HOW TO COMPLETE THIS TASK
Would you please return the lines of the entries below starting at the line that has "Task: Focus the Password input box" and ending at the line that has "The image size is (940, 731).", both included, exactly as they are?

RECORDED INFORMATION

++++++++++++++++++++

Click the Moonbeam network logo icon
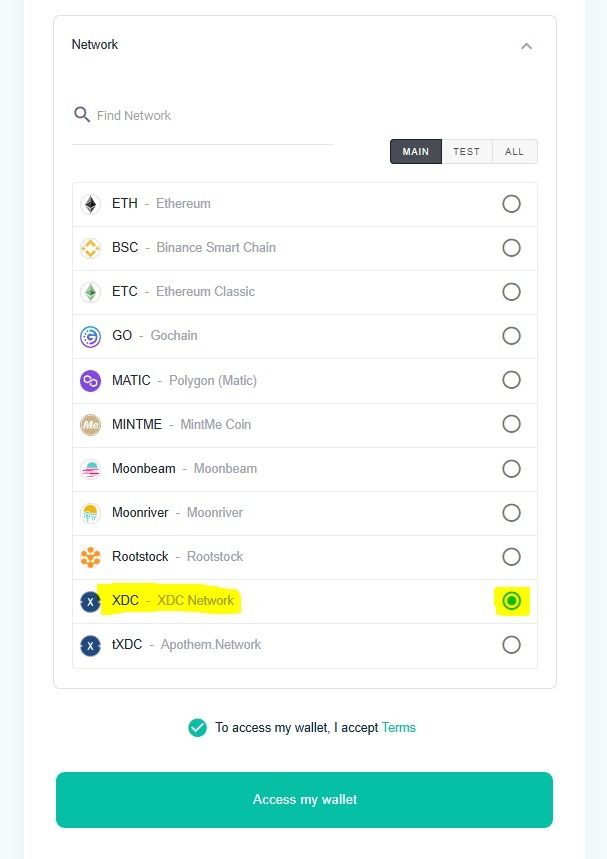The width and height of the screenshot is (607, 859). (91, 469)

++++++++++++++++++++

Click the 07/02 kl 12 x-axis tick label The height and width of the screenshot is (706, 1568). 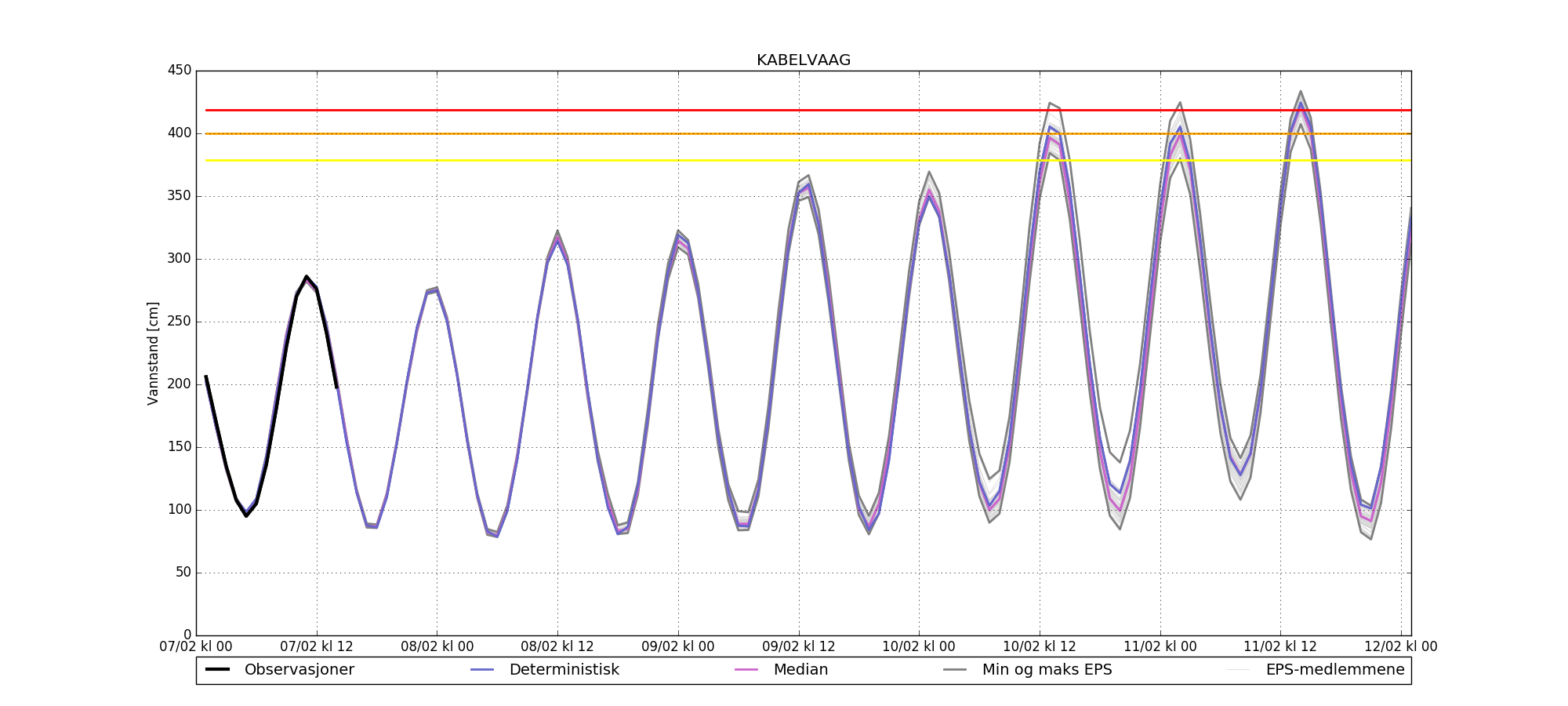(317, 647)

++++++++++++++++++++

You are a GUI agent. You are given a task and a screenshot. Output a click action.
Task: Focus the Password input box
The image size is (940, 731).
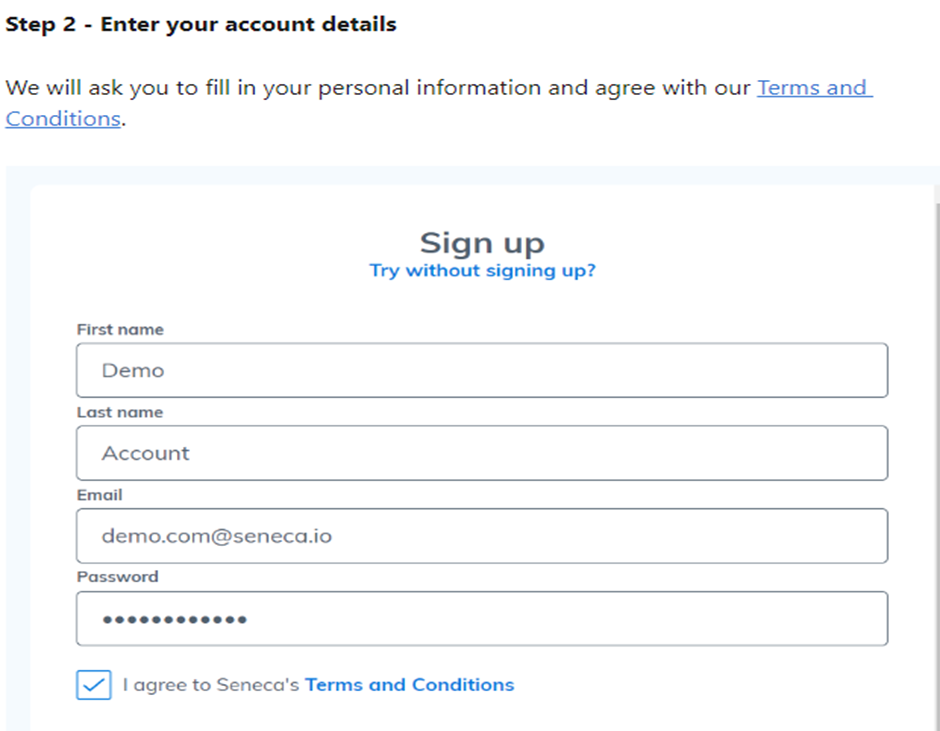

++++++++++++++++++++

SOLUTION FOR THIS PROBLEM
Task: Focus the Password input box
The image size is (940, 731).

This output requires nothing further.